Effect of 1‐aminocyclopropanecarboxylic acid on N‐methyl‐ d ‐aspartate‐stimulated [ 3 H]‐noradrenaline release in rat hippocampal synaptosomes

1 The effect of 1‐aminocyclopropanecarboxylic acid (ACPC), a partial agonist at the glycine site of the N‐methyl‐ d ‐aspartate (NMDA) receptor complex that exhibits neuroprotective, anxiolytic and antidepressant‐like actions, was investigated in a functional assay for presynaptic NMDA receptors. 2 NMDA (100 μ m ) produced a 36% increase of tritium efflux above basal efflux in rat hippocampal synaptosomes preincubated with [ 3 H]‐noradrenaline ([ 3 H]‐NA), reflecting a release of tritiated noradrenaline. This effect was prevented by 10 μ m 7‐chlorokynurenic acid, an antagonist of the glycine site of the NMDA receptor. 3 Glycine enhanced the effect of NMDA with E max and EC 50 values of 84 ± 11% and 1.82 ± 0.04 μ m , respectively. ACPC potentiated the effect of NMDA on tritium overflow with a lower EC 50 (43 ± 6 nM) and a lower maximal effect (E max = 40 ± 9%) than glycine.
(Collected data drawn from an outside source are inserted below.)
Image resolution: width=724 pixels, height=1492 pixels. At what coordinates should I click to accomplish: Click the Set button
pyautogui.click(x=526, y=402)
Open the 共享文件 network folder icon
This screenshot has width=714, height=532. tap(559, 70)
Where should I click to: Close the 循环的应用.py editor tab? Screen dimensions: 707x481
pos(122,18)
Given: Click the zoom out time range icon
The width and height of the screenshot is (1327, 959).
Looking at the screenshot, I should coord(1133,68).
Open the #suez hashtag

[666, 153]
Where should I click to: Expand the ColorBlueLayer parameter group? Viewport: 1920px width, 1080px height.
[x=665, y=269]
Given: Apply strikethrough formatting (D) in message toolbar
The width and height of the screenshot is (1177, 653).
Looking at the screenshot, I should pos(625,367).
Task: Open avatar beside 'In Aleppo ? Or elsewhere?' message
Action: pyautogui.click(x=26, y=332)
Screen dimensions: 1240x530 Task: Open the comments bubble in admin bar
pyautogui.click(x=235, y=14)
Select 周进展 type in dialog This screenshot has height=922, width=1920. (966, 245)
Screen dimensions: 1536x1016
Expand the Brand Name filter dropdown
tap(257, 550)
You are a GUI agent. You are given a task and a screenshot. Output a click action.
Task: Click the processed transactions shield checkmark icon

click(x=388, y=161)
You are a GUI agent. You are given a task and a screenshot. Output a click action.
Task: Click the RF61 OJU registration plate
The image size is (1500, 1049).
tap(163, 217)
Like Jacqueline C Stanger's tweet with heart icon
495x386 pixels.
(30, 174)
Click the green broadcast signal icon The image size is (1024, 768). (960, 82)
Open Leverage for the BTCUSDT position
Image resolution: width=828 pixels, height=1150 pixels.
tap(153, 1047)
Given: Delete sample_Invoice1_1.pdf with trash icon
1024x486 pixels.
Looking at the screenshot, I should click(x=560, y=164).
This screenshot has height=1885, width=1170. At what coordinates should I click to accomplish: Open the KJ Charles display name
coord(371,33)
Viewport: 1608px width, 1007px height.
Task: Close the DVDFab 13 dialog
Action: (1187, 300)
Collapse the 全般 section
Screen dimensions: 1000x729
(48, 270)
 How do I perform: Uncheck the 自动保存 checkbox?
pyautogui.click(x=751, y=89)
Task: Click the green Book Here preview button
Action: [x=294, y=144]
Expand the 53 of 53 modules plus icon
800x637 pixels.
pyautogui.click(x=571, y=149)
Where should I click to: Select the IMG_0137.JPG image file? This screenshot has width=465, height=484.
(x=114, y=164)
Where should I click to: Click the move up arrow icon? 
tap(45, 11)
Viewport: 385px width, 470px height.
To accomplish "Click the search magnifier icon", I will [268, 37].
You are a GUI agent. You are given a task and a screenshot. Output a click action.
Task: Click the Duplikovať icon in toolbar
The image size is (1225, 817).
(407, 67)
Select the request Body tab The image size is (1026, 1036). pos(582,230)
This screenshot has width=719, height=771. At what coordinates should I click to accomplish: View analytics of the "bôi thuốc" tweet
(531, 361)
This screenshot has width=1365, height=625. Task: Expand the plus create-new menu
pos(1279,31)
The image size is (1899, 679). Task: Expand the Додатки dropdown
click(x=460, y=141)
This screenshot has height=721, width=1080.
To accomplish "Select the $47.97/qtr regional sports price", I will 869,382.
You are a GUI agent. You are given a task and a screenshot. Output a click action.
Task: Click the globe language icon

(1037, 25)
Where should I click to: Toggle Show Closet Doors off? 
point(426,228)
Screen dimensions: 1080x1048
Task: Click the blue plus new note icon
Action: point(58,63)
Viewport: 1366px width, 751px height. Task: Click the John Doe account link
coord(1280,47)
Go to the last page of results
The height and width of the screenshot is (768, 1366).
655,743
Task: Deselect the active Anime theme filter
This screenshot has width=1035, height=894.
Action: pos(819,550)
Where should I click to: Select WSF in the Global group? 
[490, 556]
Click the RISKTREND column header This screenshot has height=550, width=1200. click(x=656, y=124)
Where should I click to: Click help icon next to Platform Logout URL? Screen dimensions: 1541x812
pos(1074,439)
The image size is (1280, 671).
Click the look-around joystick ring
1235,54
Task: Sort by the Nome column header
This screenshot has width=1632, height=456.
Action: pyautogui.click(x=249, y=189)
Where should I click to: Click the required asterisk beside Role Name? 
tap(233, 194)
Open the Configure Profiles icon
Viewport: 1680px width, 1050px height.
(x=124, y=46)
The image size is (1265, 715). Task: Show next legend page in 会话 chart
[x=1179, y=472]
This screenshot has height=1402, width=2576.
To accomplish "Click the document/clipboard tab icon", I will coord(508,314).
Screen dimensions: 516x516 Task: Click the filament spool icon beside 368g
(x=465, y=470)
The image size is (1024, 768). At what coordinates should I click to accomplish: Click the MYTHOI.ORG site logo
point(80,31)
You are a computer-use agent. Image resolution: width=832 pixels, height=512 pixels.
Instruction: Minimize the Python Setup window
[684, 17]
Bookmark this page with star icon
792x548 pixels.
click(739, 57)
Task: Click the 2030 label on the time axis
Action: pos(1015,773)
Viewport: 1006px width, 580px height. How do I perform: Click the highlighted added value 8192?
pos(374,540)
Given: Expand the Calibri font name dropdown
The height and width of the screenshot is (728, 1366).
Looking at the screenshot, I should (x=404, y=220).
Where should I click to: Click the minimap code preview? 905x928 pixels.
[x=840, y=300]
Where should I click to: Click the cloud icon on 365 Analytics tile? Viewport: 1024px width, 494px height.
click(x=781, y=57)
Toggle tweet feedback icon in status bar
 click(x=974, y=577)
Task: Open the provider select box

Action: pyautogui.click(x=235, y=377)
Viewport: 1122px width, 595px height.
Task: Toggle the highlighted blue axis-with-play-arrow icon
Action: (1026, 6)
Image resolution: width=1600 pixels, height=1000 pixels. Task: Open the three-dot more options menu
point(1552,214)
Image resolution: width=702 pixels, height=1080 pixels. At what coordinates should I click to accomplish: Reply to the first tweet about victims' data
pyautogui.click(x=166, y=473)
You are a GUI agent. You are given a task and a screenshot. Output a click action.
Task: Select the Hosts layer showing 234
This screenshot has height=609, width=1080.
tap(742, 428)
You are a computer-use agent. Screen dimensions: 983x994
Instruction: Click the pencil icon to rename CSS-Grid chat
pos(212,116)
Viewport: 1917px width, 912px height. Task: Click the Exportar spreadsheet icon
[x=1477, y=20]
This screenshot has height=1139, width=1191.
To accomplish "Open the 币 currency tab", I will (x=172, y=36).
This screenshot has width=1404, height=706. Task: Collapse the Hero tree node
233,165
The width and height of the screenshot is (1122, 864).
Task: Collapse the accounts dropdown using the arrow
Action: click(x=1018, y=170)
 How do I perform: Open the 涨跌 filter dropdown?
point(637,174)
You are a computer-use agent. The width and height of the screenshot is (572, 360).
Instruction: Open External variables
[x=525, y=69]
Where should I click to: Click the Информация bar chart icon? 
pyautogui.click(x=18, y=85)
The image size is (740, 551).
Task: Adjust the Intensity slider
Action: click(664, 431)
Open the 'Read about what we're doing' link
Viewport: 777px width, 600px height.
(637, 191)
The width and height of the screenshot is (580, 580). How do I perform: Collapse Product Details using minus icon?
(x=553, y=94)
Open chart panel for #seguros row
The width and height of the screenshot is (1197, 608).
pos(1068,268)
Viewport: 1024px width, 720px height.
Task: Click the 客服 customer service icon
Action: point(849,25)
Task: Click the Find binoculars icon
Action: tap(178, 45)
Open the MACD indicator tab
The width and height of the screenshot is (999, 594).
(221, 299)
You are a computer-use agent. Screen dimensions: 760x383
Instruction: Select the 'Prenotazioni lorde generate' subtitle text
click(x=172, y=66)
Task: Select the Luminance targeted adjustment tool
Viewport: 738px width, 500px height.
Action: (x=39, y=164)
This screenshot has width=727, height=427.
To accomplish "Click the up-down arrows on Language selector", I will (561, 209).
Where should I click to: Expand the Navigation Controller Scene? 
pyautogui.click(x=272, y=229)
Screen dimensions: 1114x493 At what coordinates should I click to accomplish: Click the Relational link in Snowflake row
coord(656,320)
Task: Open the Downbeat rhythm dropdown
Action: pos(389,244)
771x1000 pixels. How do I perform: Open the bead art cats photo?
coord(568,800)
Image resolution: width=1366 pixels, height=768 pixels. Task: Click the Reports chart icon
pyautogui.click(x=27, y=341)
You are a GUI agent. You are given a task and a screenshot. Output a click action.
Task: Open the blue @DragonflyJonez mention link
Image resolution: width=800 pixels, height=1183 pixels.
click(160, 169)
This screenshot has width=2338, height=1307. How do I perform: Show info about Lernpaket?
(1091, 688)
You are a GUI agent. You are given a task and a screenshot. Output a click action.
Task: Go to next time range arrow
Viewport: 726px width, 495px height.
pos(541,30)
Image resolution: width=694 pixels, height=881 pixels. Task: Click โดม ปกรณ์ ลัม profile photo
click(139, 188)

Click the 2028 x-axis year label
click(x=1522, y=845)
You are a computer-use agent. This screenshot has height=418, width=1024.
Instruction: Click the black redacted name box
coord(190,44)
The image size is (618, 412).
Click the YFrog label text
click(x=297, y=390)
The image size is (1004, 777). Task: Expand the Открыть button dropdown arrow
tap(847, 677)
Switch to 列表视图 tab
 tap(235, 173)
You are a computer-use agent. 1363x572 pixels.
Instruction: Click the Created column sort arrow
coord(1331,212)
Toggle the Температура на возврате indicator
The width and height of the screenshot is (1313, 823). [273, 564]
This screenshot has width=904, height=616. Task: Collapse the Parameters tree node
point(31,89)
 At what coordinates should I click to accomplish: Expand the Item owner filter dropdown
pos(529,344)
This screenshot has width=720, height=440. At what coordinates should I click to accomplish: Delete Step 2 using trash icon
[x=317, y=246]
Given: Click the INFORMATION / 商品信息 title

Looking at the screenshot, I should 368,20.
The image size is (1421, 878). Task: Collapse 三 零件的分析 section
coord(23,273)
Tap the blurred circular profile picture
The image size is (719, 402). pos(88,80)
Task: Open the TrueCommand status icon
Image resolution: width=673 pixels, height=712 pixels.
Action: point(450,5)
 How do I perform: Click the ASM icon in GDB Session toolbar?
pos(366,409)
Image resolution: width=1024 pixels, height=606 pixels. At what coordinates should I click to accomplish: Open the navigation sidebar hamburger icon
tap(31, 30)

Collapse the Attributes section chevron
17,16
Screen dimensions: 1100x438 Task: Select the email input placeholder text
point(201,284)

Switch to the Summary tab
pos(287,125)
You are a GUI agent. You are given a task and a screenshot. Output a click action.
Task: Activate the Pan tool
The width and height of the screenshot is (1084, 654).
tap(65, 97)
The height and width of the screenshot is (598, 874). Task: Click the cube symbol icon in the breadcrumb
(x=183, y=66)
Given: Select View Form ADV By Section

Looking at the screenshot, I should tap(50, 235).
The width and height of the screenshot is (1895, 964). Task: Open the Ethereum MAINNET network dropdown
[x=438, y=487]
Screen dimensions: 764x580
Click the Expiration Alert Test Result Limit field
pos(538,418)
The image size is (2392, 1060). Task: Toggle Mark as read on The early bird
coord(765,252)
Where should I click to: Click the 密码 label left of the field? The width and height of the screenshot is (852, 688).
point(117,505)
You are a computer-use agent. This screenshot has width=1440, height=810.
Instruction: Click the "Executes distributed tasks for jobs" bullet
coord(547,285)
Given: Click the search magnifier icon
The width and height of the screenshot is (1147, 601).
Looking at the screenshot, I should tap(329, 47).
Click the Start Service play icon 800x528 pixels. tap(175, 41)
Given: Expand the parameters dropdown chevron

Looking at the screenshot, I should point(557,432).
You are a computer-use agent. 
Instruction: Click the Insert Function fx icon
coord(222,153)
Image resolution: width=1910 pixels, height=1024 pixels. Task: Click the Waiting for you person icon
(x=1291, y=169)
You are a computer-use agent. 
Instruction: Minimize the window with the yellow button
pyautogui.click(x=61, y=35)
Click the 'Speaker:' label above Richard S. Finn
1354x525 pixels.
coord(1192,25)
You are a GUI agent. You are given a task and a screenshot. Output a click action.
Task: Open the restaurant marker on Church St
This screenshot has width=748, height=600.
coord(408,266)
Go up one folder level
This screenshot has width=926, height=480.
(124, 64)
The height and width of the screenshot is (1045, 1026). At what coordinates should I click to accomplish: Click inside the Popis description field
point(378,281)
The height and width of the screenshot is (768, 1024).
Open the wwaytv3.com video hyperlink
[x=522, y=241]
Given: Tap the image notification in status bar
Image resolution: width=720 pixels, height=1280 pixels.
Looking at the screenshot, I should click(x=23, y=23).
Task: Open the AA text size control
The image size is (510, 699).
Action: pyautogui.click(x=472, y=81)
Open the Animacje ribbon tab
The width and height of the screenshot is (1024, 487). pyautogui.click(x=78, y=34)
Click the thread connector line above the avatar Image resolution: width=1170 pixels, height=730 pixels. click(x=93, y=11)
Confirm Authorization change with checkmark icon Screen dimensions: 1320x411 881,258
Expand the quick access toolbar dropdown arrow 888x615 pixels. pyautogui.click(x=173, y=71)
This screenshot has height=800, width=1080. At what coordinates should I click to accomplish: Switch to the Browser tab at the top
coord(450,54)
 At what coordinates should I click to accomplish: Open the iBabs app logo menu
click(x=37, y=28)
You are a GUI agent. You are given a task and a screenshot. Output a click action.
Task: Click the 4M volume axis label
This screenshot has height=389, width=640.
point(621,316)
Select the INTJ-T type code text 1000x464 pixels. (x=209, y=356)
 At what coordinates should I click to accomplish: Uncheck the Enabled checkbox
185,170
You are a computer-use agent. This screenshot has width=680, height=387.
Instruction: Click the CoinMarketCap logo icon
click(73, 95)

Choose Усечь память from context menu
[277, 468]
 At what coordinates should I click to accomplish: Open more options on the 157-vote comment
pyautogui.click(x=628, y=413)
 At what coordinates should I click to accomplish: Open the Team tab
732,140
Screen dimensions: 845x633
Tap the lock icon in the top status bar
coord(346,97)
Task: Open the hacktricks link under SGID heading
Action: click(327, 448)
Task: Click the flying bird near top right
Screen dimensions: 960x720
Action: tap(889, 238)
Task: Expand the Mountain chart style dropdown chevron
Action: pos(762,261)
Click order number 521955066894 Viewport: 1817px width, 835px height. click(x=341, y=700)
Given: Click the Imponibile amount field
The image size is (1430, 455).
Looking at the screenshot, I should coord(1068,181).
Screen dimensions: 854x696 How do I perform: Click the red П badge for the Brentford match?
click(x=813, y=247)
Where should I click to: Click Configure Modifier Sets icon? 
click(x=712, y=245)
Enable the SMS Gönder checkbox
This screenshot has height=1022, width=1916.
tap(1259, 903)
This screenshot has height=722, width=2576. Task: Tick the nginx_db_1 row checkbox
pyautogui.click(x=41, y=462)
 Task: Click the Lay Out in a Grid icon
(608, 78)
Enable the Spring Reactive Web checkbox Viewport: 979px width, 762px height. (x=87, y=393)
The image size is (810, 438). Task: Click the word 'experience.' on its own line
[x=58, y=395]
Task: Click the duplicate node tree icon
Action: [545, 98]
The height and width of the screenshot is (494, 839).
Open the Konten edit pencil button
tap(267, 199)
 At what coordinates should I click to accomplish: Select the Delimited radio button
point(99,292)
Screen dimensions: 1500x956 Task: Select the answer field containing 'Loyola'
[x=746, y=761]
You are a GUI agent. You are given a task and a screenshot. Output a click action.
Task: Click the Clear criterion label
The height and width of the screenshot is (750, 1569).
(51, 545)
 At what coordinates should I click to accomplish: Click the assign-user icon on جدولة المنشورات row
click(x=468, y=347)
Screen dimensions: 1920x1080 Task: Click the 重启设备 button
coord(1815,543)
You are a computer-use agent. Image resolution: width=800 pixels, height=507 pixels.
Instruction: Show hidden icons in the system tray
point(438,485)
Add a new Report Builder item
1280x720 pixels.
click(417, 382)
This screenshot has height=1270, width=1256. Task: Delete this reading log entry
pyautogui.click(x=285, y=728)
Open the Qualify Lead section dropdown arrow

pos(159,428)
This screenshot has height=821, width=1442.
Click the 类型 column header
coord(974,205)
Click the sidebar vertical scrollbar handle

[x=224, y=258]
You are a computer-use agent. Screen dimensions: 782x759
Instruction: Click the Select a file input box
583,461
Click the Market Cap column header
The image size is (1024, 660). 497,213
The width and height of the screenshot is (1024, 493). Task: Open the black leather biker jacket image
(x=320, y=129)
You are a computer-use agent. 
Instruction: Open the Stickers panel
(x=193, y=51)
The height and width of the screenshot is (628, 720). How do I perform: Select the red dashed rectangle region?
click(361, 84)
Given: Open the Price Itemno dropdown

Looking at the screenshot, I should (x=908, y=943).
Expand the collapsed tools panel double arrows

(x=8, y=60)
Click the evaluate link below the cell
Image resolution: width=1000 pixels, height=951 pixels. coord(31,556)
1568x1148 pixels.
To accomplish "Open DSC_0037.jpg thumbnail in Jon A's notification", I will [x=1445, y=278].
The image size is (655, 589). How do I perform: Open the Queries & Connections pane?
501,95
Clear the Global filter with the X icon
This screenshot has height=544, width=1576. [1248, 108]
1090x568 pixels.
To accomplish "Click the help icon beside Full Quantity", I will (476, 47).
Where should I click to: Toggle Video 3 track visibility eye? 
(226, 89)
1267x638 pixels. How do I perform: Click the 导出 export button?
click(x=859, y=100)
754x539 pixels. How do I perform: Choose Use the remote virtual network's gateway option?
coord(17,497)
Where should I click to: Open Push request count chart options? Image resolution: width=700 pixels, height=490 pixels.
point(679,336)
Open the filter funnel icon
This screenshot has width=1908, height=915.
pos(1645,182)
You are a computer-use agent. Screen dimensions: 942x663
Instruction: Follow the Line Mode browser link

Furthermore, ACPC (0.1 μ m ) shifted the EC 50 of glycine from 1.82 μ m to ≥ 3 mM. 4 These results show that ACPC can reduce the potentiation by glycine of NMDA‐evoked [ 3 H]‐NA release and hence, may act as an antagonist at the glycine site of presynaptic hippocampal NMDA receptors when the concentration of glycine is high.